[Work instruction]: Once you have checked the records that follow, state how many of their lines hold "computer", giving the number only.

(Stored data entries)
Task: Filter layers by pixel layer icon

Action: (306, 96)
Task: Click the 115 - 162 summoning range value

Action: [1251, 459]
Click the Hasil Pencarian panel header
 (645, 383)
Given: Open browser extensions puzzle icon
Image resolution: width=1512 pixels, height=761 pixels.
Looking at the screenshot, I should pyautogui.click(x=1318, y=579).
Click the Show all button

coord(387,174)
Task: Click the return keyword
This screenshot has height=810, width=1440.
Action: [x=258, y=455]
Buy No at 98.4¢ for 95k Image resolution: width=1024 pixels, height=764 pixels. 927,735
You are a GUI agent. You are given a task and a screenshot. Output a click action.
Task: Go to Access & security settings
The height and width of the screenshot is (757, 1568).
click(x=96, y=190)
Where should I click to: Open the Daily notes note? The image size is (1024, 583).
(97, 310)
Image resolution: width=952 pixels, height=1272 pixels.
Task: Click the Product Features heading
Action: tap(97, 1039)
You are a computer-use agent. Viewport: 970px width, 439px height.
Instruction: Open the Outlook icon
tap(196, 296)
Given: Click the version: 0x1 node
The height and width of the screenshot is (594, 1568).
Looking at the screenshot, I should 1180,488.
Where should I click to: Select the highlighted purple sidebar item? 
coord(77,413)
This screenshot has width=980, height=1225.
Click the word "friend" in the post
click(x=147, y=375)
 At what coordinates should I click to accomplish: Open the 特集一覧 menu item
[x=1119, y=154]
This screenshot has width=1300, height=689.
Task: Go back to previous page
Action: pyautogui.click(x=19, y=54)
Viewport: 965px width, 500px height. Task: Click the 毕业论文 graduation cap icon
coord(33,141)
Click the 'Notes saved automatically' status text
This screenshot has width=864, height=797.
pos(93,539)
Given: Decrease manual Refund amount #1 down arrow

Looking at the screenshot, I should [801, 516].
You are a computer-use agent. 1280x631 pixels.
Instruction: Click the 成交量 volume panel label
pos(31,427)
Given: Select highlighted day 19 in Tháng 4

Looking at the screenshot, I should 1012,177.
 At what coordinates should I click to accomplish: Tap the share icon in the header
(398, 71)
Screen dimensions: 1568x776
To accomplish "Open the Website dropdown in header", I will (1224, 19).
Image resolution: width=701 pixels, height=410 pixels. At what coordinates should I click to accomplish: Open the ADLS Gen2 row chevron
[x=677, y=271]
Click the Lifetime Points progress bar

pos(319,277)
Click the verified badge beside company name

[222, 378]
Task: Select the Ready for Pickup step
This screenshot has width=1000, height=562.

[Problem solution]: 2